(Instructions for the task): Report the number of lines in the entries below that include the word "screenshot", and nothing else.

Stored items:
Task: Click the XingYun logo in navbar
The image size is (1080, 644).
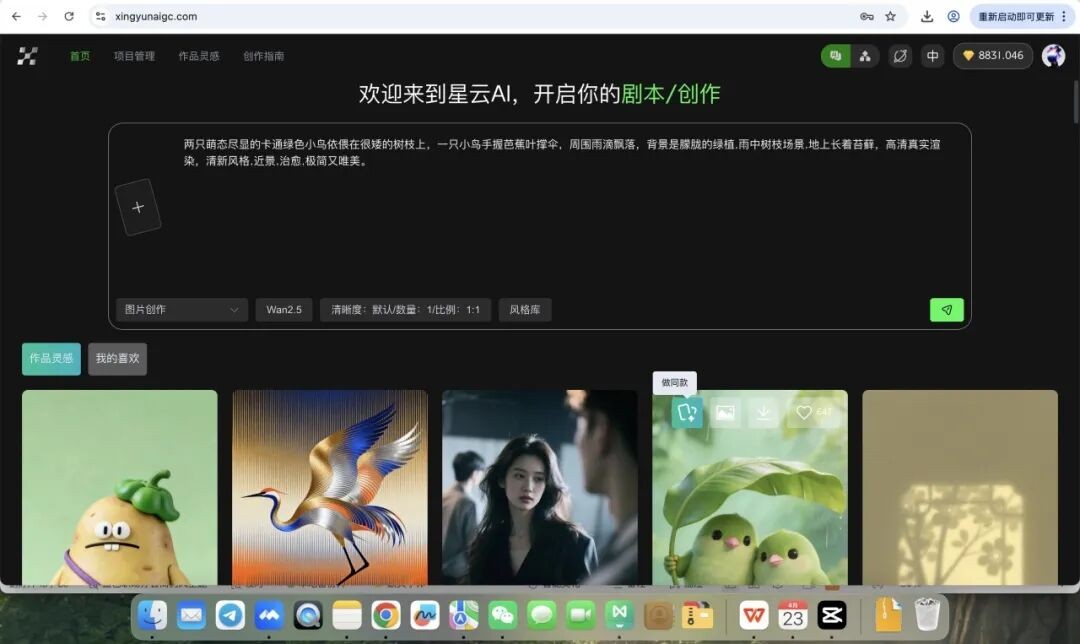Action: click(x=27, y=56)
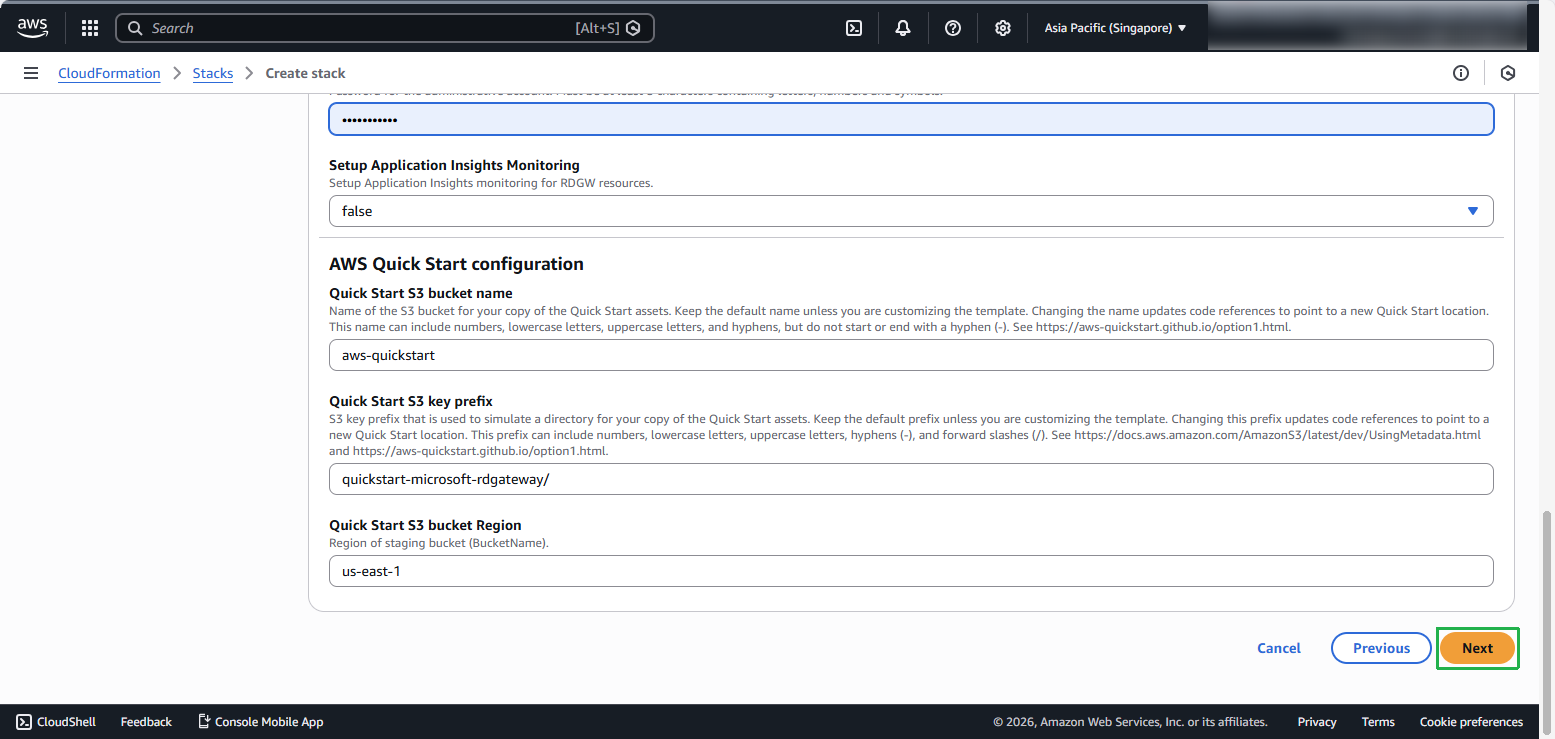
Task: Open the Asia Pacific (Singapore) region selector
Action: click(x=1115, y=27)
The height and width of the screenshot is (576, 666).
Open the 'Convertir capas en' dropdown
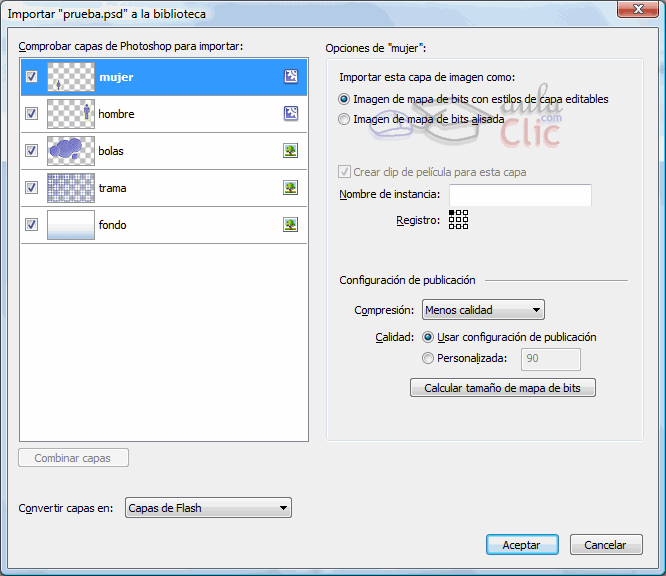208,508
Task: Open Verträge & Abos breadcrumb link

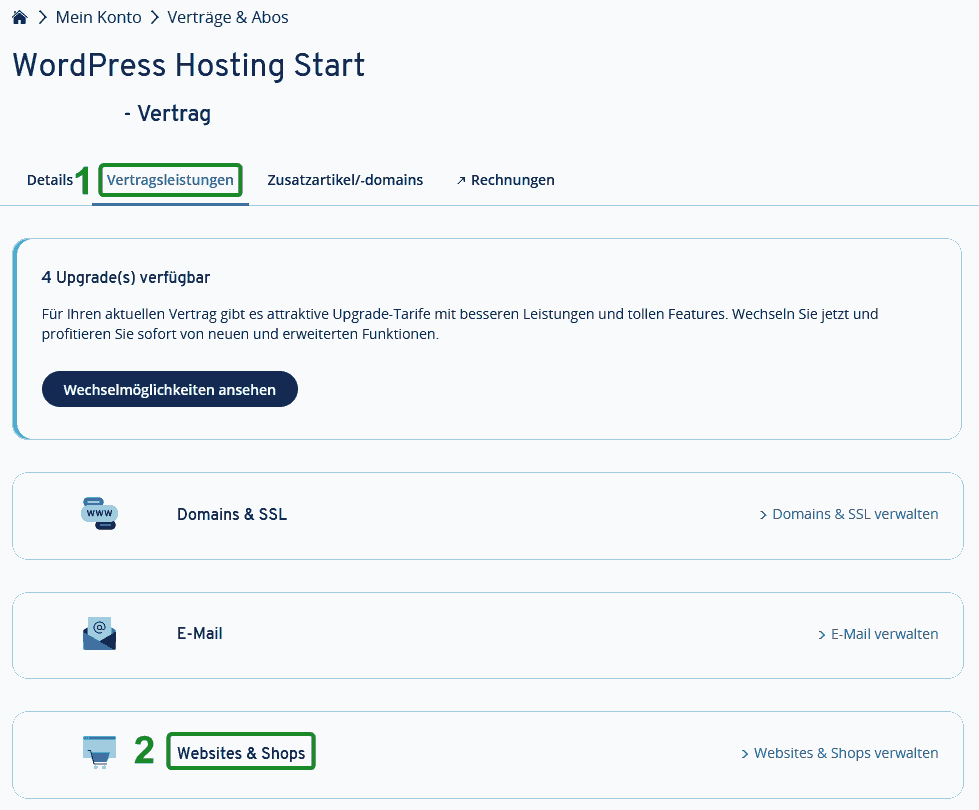Action: pos(228,17)
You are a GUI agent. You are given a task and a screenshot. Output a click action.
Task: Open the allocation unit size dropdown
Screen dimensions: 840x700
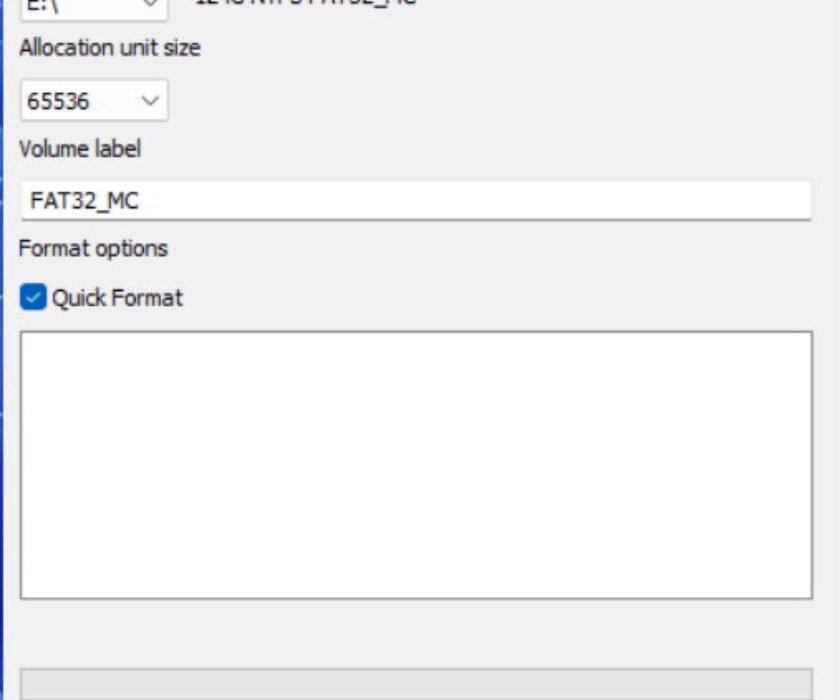94,100
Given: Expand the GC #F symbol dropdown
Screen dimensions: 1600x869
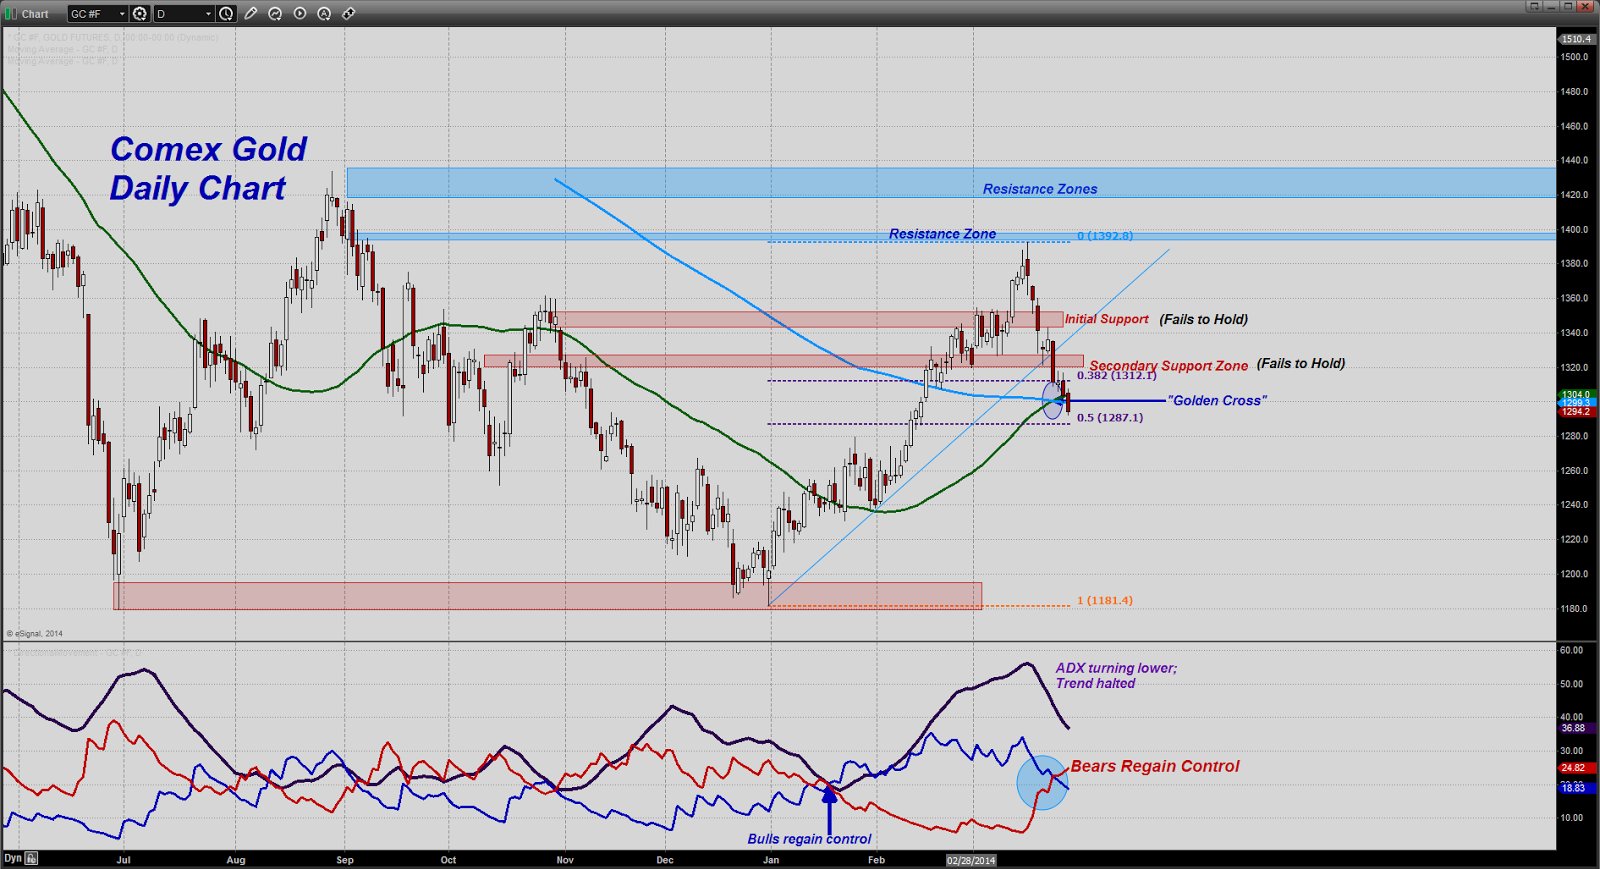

(Solution for this task): 2